→ **STATED GOAL**:
Can you reproduce the material below line for line, without changing a single character?

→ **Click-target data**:
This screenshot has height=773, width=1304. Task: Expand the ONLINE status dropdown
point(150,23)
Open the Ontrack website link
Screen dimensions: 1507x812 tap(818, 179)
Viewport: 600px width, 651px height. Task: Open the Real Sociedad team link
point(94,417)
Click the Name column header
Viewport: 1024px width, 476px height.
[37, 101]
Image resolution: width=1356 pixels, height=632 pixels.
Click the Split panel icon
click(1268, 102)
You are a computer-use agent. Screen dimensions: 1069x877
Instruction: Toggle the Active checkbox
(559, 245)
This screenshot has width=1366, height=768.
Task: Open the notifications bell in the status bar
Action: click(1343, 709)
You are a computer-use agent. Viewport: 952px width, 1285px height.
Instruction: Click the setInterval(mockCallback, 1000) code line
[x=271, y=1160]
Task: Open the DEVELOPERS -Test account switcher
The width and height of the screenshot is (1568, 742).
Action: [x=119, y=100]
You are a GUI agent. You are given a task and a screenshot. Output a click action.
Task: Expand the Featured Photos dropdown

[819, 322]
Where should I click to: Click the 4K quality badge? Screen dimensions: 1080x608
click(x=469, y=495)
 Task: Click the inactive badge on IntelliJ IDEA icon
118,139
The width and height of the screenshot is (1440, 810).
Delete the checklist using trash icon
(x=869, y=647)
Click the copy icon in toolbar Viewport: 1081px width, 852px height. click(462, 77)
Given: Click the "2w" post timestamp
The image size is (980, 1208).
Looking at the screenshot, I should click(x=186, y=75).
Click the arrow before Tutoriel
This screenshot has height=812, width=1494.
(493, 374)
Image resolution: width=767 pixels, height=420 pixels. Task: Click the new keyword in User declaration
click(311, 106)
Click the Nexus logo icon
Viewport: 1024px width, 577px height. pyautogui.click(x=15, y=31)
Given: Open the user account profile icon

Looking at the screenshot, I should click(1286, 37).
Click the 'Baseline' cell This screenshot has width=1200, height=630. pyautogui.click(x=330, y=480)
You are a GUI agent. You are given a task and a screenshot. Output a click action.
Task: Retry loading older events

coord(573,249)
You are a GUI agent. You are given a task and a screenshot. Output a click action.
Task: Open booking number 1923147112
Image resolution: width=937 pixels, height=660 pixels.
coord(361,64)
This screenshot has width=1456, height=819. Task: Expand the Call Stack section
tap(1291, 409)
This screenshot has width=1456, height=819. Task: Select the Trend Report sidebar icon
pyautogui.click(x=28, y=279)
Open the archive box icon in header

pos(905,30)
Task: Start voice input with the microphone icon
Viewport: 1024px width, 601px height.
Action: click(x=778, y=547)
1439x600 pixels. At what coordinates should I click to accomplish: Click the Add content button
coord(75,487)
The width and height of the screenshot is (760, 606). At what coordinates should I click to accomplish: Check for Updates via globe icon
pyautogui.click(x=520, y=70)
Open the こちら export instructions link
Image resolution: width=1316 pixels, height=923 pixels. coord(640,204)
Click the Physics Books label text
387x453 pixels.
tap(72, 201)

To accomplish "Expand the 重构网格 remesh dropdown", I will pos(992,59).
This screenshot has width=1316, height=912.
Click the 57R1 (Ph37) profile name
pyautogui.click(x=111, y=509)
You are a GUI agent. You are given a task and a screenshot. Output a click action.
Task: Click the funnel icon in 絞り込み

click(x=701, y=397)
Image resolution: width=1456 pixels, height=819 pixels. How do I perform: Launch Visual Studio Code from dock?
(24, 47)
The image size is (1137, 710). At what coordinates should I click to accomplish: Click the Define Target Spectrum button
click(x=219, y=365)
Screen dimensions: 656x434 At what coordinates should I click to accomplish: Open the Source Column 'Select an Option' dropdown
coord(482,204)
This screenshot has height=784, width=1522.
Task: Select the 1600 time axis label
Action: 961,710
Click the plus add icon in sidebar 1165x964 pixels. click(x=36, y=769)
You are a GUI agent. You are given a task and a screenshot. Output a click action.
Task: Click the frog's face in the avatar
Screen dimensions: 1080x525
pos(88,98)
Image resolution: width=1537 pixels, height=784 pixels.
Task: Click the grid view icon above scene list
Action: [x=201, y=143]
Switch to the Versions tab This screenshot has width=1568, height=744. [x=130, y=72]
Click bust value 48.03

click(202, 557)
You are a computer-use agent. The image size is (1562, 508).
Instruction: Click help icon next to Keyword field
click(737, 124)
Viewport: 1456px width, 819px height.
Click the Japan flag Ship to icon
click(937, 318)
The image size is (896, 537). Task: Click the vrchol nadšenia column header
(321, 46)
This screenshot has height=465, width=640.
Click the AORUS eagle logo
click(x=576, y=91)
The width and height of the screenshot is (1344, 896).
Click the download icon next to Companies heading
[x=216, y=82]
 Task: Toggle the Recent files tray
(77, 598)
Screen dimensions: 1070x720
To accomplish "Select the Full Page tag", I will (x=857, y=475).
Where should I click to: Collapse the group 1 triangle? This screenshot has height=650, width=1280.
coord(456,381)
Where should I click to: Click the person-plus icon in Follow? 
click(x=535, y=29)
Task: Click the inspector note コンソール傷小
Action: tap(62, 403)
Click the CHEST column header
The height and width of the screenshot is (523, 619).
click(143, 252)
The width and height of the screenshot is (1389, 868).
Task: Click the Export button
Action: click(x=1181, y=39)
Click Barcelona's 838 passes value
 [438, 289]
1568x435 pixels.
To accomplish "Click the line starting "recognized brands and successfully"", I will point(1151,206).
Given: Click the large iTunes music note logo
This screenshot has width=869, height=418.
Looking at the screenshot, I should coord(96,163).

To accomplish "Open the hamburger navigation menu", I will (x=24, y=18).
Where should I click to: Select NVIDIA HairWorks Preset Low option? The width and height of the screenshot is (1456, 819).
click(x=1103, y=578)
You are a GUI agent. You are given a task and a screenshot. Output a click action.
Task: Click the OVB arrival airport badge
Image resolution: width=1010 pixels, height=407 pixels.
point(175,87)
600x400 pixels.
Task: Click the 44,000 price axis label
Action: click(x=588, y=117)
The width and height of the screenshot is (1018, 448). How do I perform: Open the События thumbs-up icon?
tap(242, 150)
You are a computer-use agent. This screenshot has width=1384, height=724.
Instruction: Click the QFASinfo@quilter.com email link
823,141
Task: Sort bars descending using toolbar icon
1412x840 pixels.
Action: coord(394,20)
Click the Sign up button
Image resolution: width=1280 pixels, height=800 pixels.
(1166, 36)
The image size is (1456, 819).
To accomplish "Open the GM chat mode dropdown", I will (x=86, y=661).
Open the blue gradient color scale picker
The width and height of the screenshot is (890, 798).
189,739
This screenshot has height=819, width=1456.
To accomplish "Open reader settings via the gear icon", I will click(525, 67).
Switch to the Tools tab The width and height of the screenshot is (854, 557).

→ **THE OUTPUT**:
This screenshot has height=773, width=1304. Task: Expand the ONLINE status dropdown
point(150,23)
Open the Ontrack website link
Screen dimensions: 1507x812 tap(818, 179)
Viewport: 600px width, 651px height. Task: Open the Real Sociedad team link
point(94,417)
Click the Name column header
Viewport: 1024px width, 476px height.
[37, 101]
Image resolution: width=1356 pixels, height=632 pixels.
Click the Split panel icon
click(1268, 102)
You are a computer-use agent. Screen dimensions: 1069x877
Instruction: Toggle the Active checkbox
(559, 245)
This screenshot has width=1366, height=768.
Task: Open the notifications bell in the status bar
Action: click(1343, 709)
You are a computer-use agent. Viewport: 952px width, 1285px height.
Instruction: Click the setInterval(mockCallback, 1000) code line
[x=271, y=1160]
Task: Open the DEVELOPERS -Test account switcher
The width and height of the screenshot is (1568, 742).
Action: [x=119, y=100]
You are a GUI agent. You are given a task and a screenshot. Output a click action.
Task: Expand the Featured Photos dropdown

[819, 322]
Where should I click to: Click the 4K quality badge? Screen dimensions: 1080x608
click(x=469, y=495)
 Task: Click the inactive badge on IntelliJ IDEA icon
118,139
The width and height of the screenshot is (1440, 810).
Delete the checklist using trash icon
(x=869, y=647)
Click the copy icon in toolbar Viewport: 1081px width, 852px height. click(462, 77)
Given: Click the "2w" post timestamp
The image size is (980, 1208).
Looking at the screenshot, I should click(x=186, y=75).
Click the arrow before Tutoriel
This screenshot has height=812, width=1494.
(493, 374)
Image resolution: width=767 pixels, height=420 pixels. Task: Click the new keyword in User declaration
click(311, 106)
Click the Nexus logo icon
Viewport: 1024px width, 577px height. pyautogui.click(x=15, y=31)
Given: Open the user account profile icon

Looking at the screenshot, I should click(1286, 37).
Click the 'Baseline' cell This screenshot has width=1200, height=630. pyautogui.click(x=330, y=480)
You are a GUI agent. You are given a task and a screenshot. Output a click action.
Task: Retry loading older events

coord(573,249)
You are a GUI agent. You are given a task and a screenshot. Output a click action.
Task: Open booking number 1923147112
Image resolution: width=937 pixels, height=660 pixels.
coord(361,64)
This screenshot has width=1456, height=819. Task: Expand the Call Stack section
tap(1291, 409)
This screenshot has width=1456, height=819. Task: Select the Trend Report sidebar icon
pyautogui.click(x=28, y=279)
Open the archive box icon in header

pos(905,30)
Task: Start voice input with the microphone icon
Viewport: 1024px width, 601px height.
Action: click(x=778, y=547)
1439x600 pixels. At what coordinates should I click to accomplish: Click the Add content button
coord(75,487)
The width and height of the screenshot is (760, 606). At what coordinates should I click to accomplish: Check for Updates via globe icon
pyautogui.click(x=520, y=70)
Open the こちら export instructions link
Image resolution: width=1316 pixels, height=923 pixels. coord(640,204)
Click the Physics Books label text
387x453 pixels.
tap(72, 201)

To accomplish "Expand the 重构网格 remesh dropdown", I will pos(992,59).
This screenshot has width=1316, height=912.
Click the 57R1 (Ph37) profile name
pyautogui.click(x=111, y=509)
You are a GUI agent. You are given a task and a screenshot. Output a click action.
Task: Click the funnel icon in 絞り込み

click(x=701, y=397)
Image resolution: width=1456 pixels, height=819 pixels. How do I perform: Launch Visual Studio Code from dock?
(24, 47)
The image size is (1137, 710). At what coordinates should I click to accomplish: Click the Define Target Spectrum button
click(x=219, y=365)
Screen dimensions: 656x434 At what coordinates should I click to accomplish: Open the Source Column 'Select an Option' dropdown
coord(482,204)
This screenshot has height=784, width=1522.
Task: Select the 1600 time axis label
Action: 961,710
Click the plus add icon in sidebar 1165x964 pixels. click(x=36, y=769)
You are a GUI agent. You are given a task and a screenshot. Output a click action.
Task: Click the frog's face in the avatar
Screen dimensions: 1080x525
pos(88,98)
Image resolution: width=1537 pixels, height=784 pixels.
Task: Click the grid view icon above scene list
Action: [x=201, y=143]
Switch to the Versions tab This screenshot has width=1568, height=744. [x=130, y=72]
Click bust value 48.03

click(202, 557)
You are a computer-use agent. The image size is (1562, 508).
Instruction: Click help icon next to Keyword field
click(737, 124)
Viewport: 1456px width, 819px height.
Click the Japan flag Ship to icon
click(937, 318)
The image size is (896, 537). Task: Click the vrchol nadšenia column header
(321, 46)
This screenshot has height=465, width=640.
Click the AORUS eagle logo
click(x=576, y=91)
The width and height of the screenshot is (1344, 896).
Click the download icon next to Companies heading
[x=216, y=82]
 Task: Toggle the Recent files tray
(77, 598)
Screen dimensions: 1070x720
To accomplish "Select the Full Page tag", I will (x=857, y=475).
Where should I click to: Collapse the group 1 triangle? This screenshot has height=650, width=1280.
coord(456,381)
Where should I click to: Click the person-plus icon in Follow? 
click(x=535, y=29)
Task: Click the inspector note コンソール傷小
Action: tap(62, 403)
Click the CHEST column header
The height and width of the screenshot is (523, 619).
click(143, 252)
The width and height of the screenshot is (1389, 868).
Task: Click the Export button
Action: click(x=1181, y=39)
Click Barcelona's 838 passes value
 [438, 289]
1568x435 pixels.
To accomplish "Click the line starting "recognized brands and successfully"", I will point(1151,206).
Given: Click the large iTunes music note logo
This screenshot has width=869, height=418.
Looking at the screenshot, I should coord(96,163).

To accomplish "Open the hamburger navigation menu", I will (x=24, y=18).
Where should I click to: Select NVIDIA HairWorks Preset Low option? The width and height of the screenshot is (1456, 819).
click(x=1103, y=578)
You are a GUI agent. You are given a task and a screenshot. Output a click action.
Task: Click the OVB arrival airport badge
Image resolution: width=1010 pixels, height=407 pixels.
point(175,87)
600x400 pixels.
Task: Click the 44,000 price axis label
Action: click(x=588, y=117)
The width and height of the screenshot is (1018, 448). How do I perform: Open the События thumbs-up icon?
tap(242, 150)
You are a computer-use agent. This screenshot has width=1384, height=724.
Instruction: Click the QFASinfo@quilter.com email link
823,141
Task: Sort bars descending using toolbar icon
1412x840 pixels.
Action: coord(394,20)
Click the Sign up button
Image resolution: width=1280 pixels, height=800 pixels.
(1166, 36)
The image size is (1456, 819).
To accomplish "Open the GM chat mode dropdown", I will (x=86, y=661).
Open the blue gradient color scale picker
The width and height of the screenshot is (890, 798).
189,739
This screenshot has height=819, width=1456.
To accomplish "Open reader settings via the gear icon", I will click(525, 67).
Switch to the Tools tab The width and height of the screenshot is (854, 557).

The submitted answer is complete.